What happened was this … Bo Jackson had gotten the ball and made a flatfooted throw of 300 feet in the air. It was a perfect strike. It was so impossible, so ridiculous, so absurd that no umpire was on the spot to make the call. Home-plate umpire Larry Young finally came to his senses and made a fist — Reynolds was out.
“Now I’ve seen it all,” Scott Bradley would say.
“This is not a normal guy,” George Brett would say.
“That was just a supernatural, unbelievable play,” Seattle manager Jim Lefebve would say.
“I just caught the ball, turned and threw,” Bo grumbled. “End of story. … It’s nothing to brag about. Don’t try to make a big issue out of it.”
•••
Bo Jackson’s baseball career really ended on a football field in Los Angeles — he hurt his hip against the Cincinnati Bengals. He did come back and did a few remarkable things after that, but it was different. He wasn’t superhuman anymore.
In four-plus seasons with the Kansas City Royals, Bo Jackson hit only .250. He hit 109 homers and stole 81 bases. He banged 32 homers one season, and stole 27 bases another. He struck out more than 600 times. That was his great flaw. When Bo connected with the ball, he hit .385. He made some great plays in the outfield, but one year he had 12 errors in only 97 games. He played in that one All-Star Game.

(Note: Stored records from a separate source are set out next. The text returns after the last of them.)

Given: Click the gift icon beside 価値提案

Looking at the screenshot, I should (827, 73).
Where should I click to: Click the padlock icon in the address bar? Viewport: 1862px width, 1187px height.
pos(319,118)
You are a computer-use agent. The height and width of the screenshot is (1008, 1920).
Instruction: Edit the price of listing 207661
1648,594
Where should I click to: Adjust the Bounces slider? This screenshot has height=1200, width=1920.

The thing is, anyone who ever saw him play will never forget him. Every game was like a Harry Houdini performance — you expected to see something you had never seen before. This story began with that July day in 1990 at Yankee Stadium when Bo Jackson hit three home runs. He got hurt, though, and missed more than a month.
He returned on Aug. 11 to face Seattle but was so unsure about his health that he did not even take batting practice. Then he said, “I can play.” He came up in the second inning. The pitcher was Randy Johnson. First pitch, Bo crushed a long fly ball to center field. The ball splashed in the waterfall to the left of the scoreboard. The Royals estimated the homer flew 450 feet.
“I’m not trying to brag,” Jackson said. “But I actually saw the threads on the ball right before I hit it.”
For once, Bo Jackson had impressed himself. And that might have been his greatest feat of all.